I went on a road trip, almost 30 hours to get to our destination. We arrived last night. After about 4 hours into the trip, I realized there was no turning around, and I started to panic. I tried all of the normal breathing techniques and I couldn't get calmed down. This panic attack lasted the whole way, it made it so difficult to sleep. I only slept maybe three hours, and I would wake up feeling just as anxious, if not more than before. When we got into our hotel I figured I would be fine, I thought maybe just being overtired and confined to a vehicle made it worse for me. I wasn't better though. I tried going to sleep and woke up still in a panic attack. I ended up looking into flights to go home, but couldn't get one, so someone is driving all that way just to pick me up. Because I can't stay here for a whole week, I'll be a nervous wreck, I just want to be home!

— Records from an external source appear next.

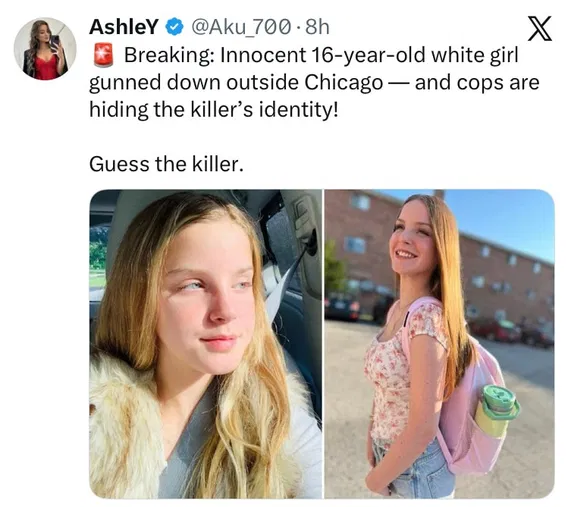Viewport: 568px width, 507px height.
Task: Open the 8h timestamp link
Action: [317, 27]
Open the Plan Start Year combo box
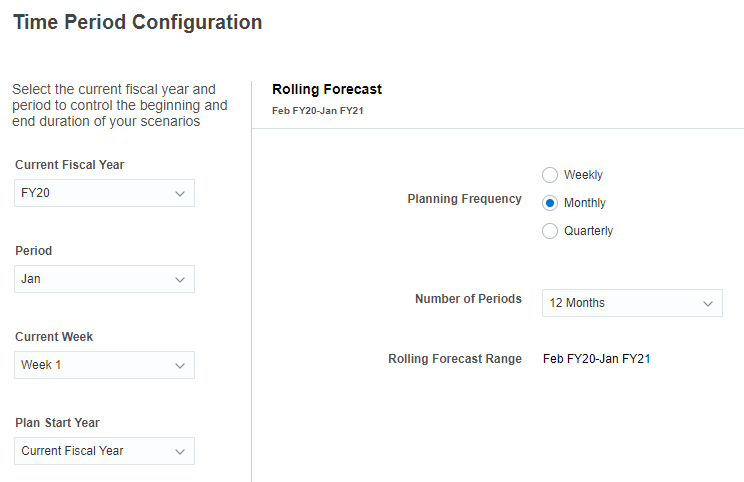This screenshot has height=482, width=744. click(95, 451)
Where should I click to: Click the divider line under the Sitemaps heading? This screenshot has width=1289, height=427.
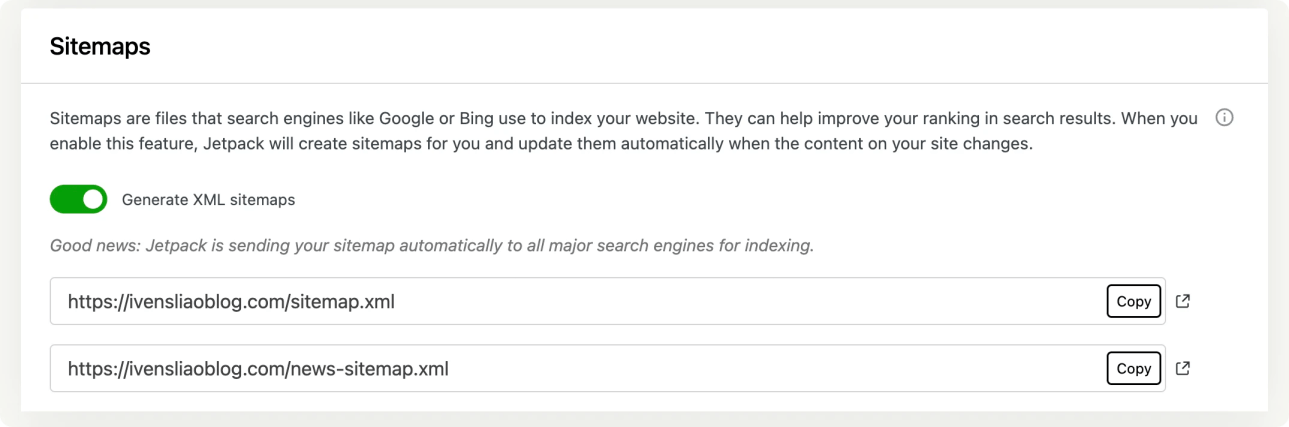tap(644, 83)
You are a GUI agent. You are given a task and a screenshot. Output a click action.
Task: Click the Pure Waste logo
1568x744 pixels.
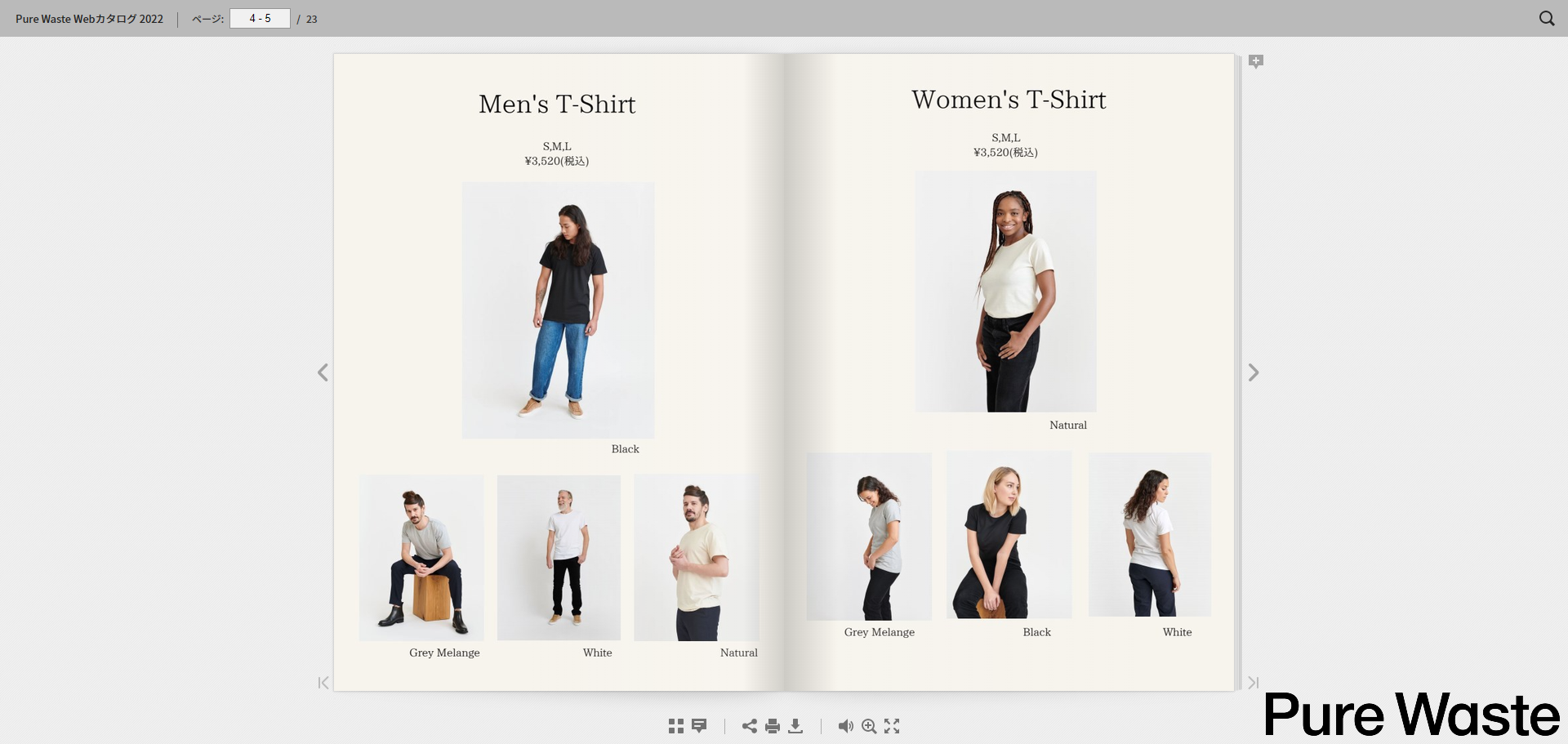tap(1411, 715)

Most people I talk to don't understand this and don't know how to help me. I've tried counceling and it helped for a while, but I feel like I failed big time. I failed myself and my family and that doesn't help me feel any better. I guess I want to know some tips for helping me feel better. This anxiety attack is going to end up costing me over $800..because I have to pay the person whose picking me up gas back and pay to get back home. How sad is that? I'm willing to pay money that I don't have just to be home to stop this panic attack.